It’s always struck me as fascinating the way people make “rational” decisions, especially the way the weights of pros and cons shift over time.
Paul Bloom writes in The Atlantic about the multiple personalities that share space in our minds and how their collective and often conflicted reasoning can explain why we do what we do. (An important distinction, however, is made between normal, integrated multiplicity and the dramatic internal schisms of dissociative-identity disorder.)
There is an intutive appeal to this theory. As an example, Bloom offers the difference between his nighttime self and his morning self:
Late at night, when deciding not to bother setting up the coffee machine for the next morning, I sometimes think of the man who will wake up as a different person, and wonder, What did he ever do for me? When I get up and there’s no coffee ready, I curse the lazy bastard who shirked his duties the night before.

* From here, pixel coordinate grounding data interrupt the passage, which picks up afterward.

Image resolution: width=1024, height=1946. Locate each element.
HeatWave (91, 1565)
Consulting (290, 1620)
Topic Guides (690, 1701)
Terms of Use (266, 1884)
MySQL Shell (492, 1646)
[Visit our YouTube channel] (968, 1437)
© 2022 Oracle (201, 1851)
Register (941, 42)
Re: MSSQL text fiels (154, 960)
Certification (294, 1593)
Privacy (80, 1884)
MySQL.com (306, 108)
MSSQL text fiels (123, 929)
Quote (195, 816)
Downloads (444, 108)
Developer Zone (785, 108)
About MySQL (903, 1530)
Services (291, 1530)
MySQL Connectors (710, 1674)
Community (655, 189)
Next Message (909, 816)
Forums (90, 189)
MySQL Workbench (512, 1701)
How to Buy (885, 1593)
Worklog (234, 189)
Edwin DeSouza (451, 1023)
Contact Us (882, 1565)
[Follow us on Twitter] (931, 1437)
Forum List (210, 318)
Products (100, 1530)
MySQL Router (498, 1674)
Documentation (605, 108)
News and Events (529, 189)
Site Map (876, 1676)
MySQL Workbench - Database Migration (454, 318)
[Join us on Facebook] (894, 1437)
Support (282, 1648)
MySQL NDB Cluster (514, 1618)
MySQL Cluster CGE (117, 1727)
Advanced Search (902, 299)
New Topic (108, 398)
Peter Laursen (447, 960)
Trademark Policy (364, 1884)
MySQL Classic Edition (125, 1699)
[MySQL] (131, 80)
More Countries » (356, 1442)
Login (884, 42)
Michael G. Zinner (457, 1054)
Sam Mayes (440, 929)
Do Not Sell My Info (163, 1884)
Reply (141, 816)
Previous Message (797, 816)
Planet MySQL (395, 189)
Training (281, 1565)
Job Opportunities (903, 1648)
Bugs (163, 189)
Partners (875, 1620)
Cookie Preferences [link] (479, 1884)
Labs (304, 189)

I’m sure everyone has had similar moments of “What was I thinking?” surprise. At night, it seems reasonable to sacrifice a half-hour of sleep to watch The Daily Show, but in the morning those lost minutes seem precious. My morning self thinks my nighttime self was a selfish jerk to steal his sleep. (I had to edit that last bit from “my sleep” to “his sleep” – I guess my morning self is writing this.)

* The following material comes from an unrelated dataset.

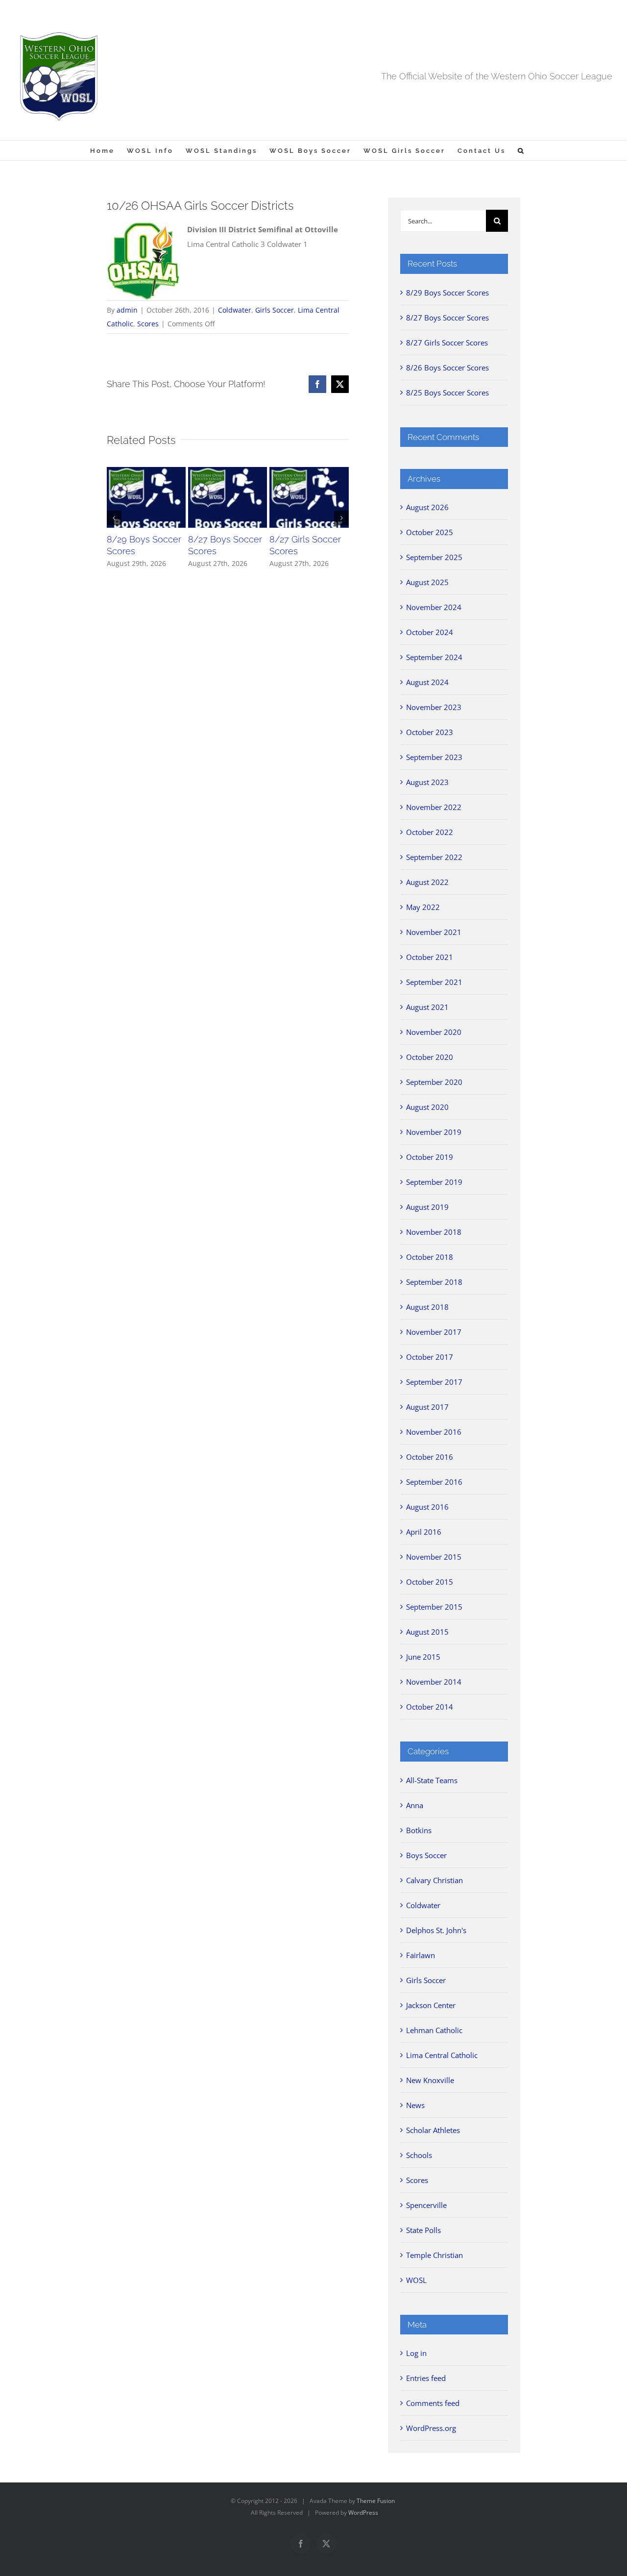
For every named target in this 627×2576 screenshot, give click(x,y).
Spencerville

Bloom thinks libertarian paternalism might be a good way to reconcile our notions of free will and rational decision making with the reality of how we actually operate. It’s not cool to restrict freedoms but it’s OK to shape the structure in which we make incentives toward a preferred conclusion. This strikes me as paying lip service to actual liberty and most libertarians probably couldn’t swallow that pill, but libertarians are mostly selfish douchebags anyway.
Libertarian paternalism, by another name, is already part of how we deal with health behaviours. For example, it’s not enough to educate people about the health effects of smoking; we have to make smoking difficult and socially unacceptable. We weaken the impulsive, addictive personalities to the benefit of our deliberative, thoughtful personalities.
Changing gears, slightly: I wonder if there is a relationship between the manifestation of these personalities and tendencies towards introversion and extroversion. Where extroverts seek dialogue with others, do introverts satisfy that need for dialogue within themselves? Just a thought.
UPDATE – 7:50 pm
An application of game theory to multiple personalities (or I suppose I should be saying “multiple selves”) and waking up earlier.
Your predicament is a contest between two competitors, Evening Ruth and Morning Ruth. Evening Ruth has fine ideas about an early start, but her late nights impose costs on Morning Ruth, who then stays in bed.
One option is to tie Morning Ruth’s hands, just as Odysseus ordered his sailors to tie him to the mast. Evening Ruth might buy one of those motorised alarm clocks that falls off the dresser and scuttles under the bed, beeping loudly.
An alternative is to recruit a third player. The British government handed over control of interest rates to the Bank of England. Similarly, ask an early-bird friend to call every morning.
Odder still, Evening Ruth could enlist Bad Cop Ruth to punish Morning Ruth for lie-ins by, say, denying her(self) television privileges. Bizarre as it may seem to turn one person’s decision into a three-way inner struggle, Schelling avers that this technique works.
One final point. Your letter was evidently composed by Evening Ruth. Are you sure that Morning Ruth’s preferences are so mistaken?